**Exercise goal**. Go through the data and retrieve each line that includes the string "agent".

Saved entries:
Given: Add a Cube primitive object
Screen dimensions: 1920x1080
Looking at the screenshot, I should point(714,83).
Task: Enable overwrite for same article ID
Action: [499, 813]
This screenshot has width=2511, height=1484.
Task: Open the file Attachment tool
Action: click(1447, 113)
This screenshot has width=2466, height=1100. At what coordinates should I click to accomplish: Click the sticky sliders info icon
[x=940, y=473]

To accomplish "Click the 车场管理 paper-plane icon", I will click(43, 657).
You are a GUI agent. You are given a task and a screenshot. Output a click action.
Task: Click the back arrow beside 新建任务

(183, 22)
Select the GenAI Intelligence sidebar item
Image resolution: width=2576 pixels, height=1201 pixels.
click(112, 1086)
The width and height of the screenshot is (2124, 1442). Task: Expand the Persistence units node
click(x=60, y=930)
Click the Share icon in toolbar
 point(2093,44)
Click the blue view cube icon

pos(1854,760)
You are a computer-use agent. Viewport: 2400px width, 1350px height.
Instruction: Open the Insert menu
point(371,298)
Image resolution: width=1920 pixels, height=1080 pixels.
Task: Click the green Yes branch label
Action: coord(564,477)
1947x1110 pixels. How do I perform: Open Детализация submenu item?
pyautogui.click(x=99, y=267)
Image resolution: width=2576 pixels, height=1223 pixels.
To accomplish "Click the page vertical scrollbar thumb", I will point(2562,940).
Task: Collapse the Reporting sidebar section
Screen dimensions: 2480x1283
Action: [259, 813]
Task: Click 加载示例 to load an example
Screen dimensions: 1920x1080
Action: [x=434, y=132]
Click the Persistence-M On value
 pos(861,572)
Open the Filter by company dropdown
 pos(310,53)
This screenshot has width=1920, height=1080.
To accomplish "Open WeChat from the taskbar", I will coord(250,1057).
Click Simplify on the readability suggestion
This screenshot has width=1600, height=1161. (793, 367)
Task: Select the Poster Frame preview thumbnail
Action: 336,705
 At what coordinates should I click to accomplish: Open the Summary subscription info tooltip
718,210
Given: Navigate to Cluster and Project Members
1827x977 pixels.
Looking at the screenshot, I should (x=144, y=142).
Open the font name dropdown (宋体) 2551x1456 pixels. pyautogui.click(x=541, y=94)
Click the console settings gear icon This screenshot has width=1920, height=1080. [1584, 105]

**Written solution**.
You are a GUI agent. You are given a task and a screenshot. Output a click action.
You are a computer-use agent. Viewport: 2400px width, 1350px height.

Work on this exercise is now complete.